• Provided text:
○ ○ ○ ○ ○ ○ ○
<a id="TableOfContents"></a>
# TABLE OF CONTENTS:
<li><a href='#imports'>Imports</a></li>
<li><a href='#setup'>Setup</a></li>
<li><a href='#lr'>Linear Regression</a></li>
<li><a href="#ll">LassoLars</a></li>
<li><a href='#tdr'>Tweedie Regressor</a></li>
<li><a href='#pnr'>Polynomial Regression</a></li>
<li><a href='#top'>Top Model</a></li>
<li><a href='#extra'>Extra</a></li>

<a id='imports'></a>
# Imports:
<li><a href='#TableOfContents'>Table of Contents</a></li>

In [1]:
# Vectorization and tables
import numpy as np
import pandas as pd

# Visualization
import matplotlib.pyplot as plt
import seaborn as sns

# Datasets
from pydataset import data

# sklearn
from sklearn.linear_model import LinearRegression
from sklearn.linear_model import LassoLars
from sklearn.linear_model import TweedieRegressor
from sklearn.preprocessing import PolynomialFeatures
from sklearn.preprocessing import RobustScaler
from sklearn.metrics import explained_variance_score
from sklearn.metrics import mean_squared_error

# .py files
import wrangle

<a id='setup'></a>
# Setup:
<li><a href='#TableOfContents'>Table of Contents</a></li>

In [2]:
# Acquire, prep, and split zillow dataframe
train, validate, test = wrangle.wrangle_zillow_mvp()

train.shape:(29366, 10)
validate.shape:(12586, 10)
test.shape:(10489, 10)


In [3]:
# Identify columns to scale then scale dataframes
scale_cols = [
    'bedrooms',
    'home_sqft',
    'full_bathrooms',
    'lotsize_sqft',
    'home_age',
    'home_lot_ratio'
]

# Scale columns using robustscaler for dataframes
train_scale, validate_scale, test_scale = wrangle.scale(train, validate, test, scale_cols, RobustScaler())
train_scale.sample()

Unnamed: 0,bedrooms,home_sqft,full_bathrooms,lotsize_sqft,home_age,value,home_lot_ratio,county_Los Angeles,county_Orange,county_Ventura
19172,-1.0,-0.229572,-1.0,-0.210041,1.068966,636366.0,0.0,1,0,0


In [4]:
# Identify features for machine learning
features = [
    'bedrooms',
    'home_sqft',
    'full_bathrooms',
    'lotsize_sqft',
    'home_age',
    'home_lot_ratio'
]

In [5]:
features

['bedrooms',
 'home_sqft',
 'full_bathrooms',
 'lotsize_sqft',
 'home_age',
 'home_lot_ratio']

In [6]:
# Define x/y cols for train, validate, test
x_train = train_scale[features]
y_train = pd.DataFrame(train.value)
○ ○ ○ ○ ○ ○ ○
• What to work on:
A - In the Zillow regression notebook, which scaler is passed to wrangle.scale to scale the dataframes?
B - Continue the Zillow regression notebook from the point where it stops.
○ ○ ○ ○ ○ ○ ○
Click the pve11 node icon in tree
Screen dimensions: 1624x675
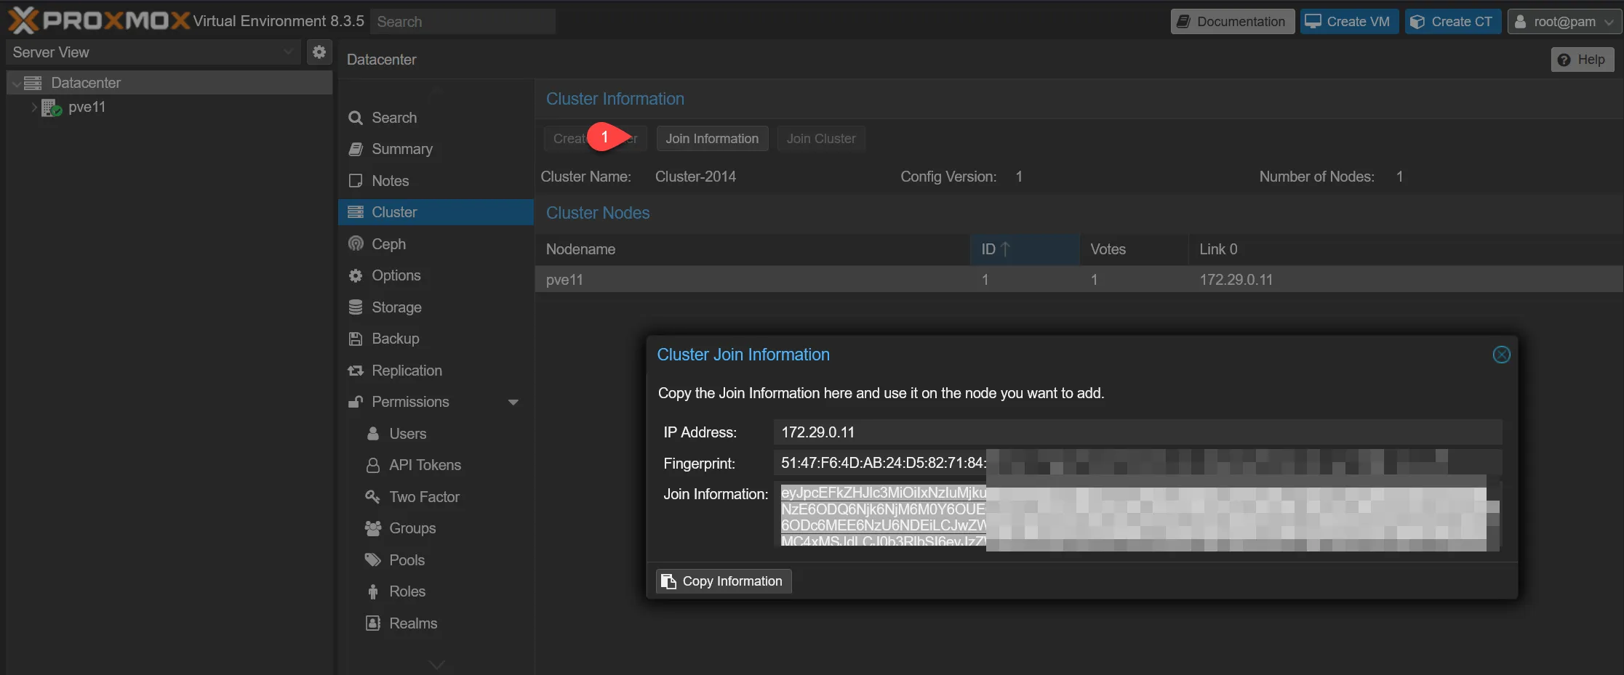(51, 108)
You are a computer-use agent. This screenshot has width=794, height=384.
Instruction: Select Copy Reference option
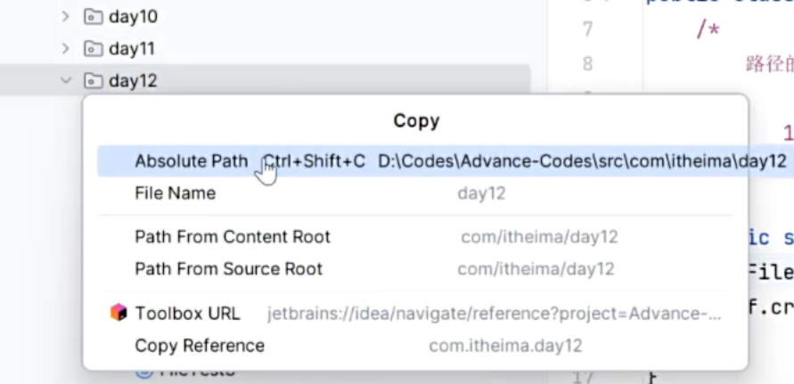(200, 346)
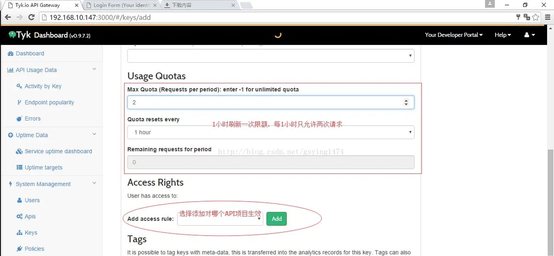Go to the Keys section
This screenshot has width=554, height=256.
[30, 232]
○ ○ ○ ○ ○ ○ ○
• Responses per task:
A - RobustScaler

B -
x_validate = validate_scale[features]
y_validate = pd.DataFrame(validate.value)
x_test = test_scale[features]
y_test = pd.DataFrame(test.value)

In [7]:
# Establish mean or median baseline
mean_baseline = round(train.value.mean(), 2)
y_train['mean_baseline'] = mean_baseline
y_validate['mean_baseline'] = mean_baseline
median_baseline = train.value.median()
y_train['median_baseline'] = median_baseline
y_validate['median_baseline'] = median_baseline

# Compare mean/median RMSE scores
rmse_train_mean = mean_squared_error(y_train.value,
                                    y_train.mean_baseline) ** .5
rmse_validate_mean = mean_squared_error(y_validate.value,
                                    y_validate.mean_baseline) ** .5
rmse_train_median = mean_squared_error(y_train.value,
                                    y_train.median_baseline) ** .5
rmse_validate_median = mean_squared_error(y_validate.value,
                                    y_validate.median_baseline) ** .5

print('\033[35m ========== MEAN RMSE SCORES ==========\033[0m')
print(f'\033[32mTrain:\033[0m {rmse_train_mean}\n\033[32mValidate:\033[0m {rmse_validate_mean}\n\033[32mDifference:\033[0m {rmse_validate_mean - rmse_train_mean}')
print('\n\n\033[35m ========== MEDIAN RMSE SCORES ==========\033[0m')
print(f'\033[32mTrain:\033[0m {rmse_train_median}\n\033[32mValidate:\033[0m {rmse_validate_median}\n\033[32mDifference:\033[0m {rmse_validate_median - rmse_train_median}')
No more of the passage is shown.